Our current model of VPC fate determination is summarized in Fig. 1. An inhibitory signal that arises in a spatially general manner inhibits the VPCs from assuming vulval fates in the absence of the inductive signal. Localized production of the inductive signal encoded by lin-3 controls the number and location of VPCs that assume the vulval fates. Lateral signalling among the VPCs acts in response to a spatial gradient of inductive signal to specify P5.p and P7.p to assume the 2° fate.

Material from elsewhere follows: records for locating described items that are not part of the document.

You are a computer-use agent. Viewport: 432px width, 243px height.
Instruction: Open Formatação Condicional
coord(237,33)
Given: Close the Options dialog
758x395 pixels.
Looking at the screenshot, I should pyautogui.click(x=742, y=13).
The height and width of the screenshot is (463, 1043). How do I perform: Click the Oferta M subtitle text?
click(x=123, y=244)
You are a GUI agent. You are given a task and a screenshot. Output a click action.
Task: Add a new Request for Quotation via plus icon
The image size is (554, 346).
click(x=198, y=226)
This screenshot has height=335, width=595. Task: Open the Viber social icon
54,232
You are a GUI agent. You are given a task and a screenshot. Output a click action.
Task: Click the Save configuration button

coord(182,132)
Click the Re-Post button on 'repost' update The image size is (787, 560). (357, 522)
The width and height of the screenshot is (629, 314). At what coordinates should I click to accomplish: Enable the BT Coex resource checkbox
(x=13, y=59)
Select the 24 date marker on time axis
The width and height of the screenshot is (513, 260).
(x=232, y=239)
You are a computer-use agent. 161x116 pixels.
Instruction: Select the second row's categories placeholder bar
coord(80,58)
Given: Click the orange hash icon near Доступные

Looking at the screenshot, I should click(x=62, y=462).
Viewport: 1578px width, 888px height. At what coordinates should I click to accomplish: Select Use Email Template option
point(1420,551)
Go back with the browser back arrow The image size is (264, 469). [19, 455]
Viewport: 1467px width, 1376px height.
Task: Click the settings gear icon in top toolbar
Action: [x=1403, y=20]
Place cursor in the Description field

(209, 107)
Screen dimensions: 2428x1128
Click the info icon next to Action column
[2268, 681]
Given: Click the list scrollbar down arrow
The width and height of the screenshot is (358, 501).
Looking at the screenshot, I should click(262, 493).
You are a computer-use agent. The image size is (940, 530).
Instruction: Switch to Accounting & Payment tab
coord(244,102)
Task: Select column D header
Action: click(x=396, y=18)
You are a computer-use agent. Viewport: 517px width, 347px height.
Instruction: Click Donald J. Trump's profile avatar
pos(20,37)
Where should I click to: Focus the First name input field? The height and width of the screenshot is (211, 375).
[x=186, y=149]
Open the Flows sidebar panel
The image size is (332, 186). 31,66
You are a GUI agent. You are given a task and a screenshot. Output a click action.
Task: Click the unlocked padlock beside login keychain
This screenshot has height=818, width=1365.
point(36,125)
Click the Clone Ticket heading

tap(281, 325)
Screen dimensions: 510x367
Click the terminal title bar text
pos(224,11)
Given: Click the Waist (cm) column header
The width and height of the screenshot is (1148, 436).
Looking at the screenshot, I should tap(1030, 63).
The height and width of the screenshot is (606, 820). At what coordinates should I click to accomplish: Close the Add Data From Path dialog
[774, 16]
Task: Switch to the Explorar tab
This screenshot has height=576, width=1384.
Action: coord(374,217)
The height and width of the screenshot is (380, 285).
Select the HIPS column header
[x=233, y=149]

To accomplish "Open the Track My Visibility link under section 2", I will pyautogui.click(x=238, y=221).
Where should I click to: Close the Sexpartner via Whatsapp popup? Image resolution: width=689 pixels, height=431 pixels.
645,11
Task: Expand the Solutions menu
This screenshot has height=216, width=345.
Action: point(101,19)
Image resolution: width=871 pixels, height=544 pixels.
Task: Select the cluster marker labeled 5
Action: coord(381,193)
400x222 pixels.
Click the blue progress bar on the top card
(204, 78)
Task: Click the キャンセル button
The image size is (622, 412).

A question for the future is how the different signals interact to control the fate of the VPCs. The molecular cloning of several key genes in these intercellular pathways means that the interactions of these signals can be analyzed both genetically and by the techniques of molecular biology. The molecular mechanism by which the inhibitory signal represses the response pathway of the VPCs has not been established. Vulva development provides an example where the outcome of lateral interactions among cells of equivalent developmental potential appears to be controlled by the action of an outside signal. Elucidating the mechanisms by which the lateral signal and inductive signal interact to control the choice between 1⁰ and 2° will be a goal of future research. The use of genetics to identify additional components of the lateral signalling pathway will be important in understanding the mechanism of action of the lateral signal. Genetic screens for suppressers of existing mutations that disrupt vulval development should be useful in identifying new genes involved in the pathways of vulval fate determination.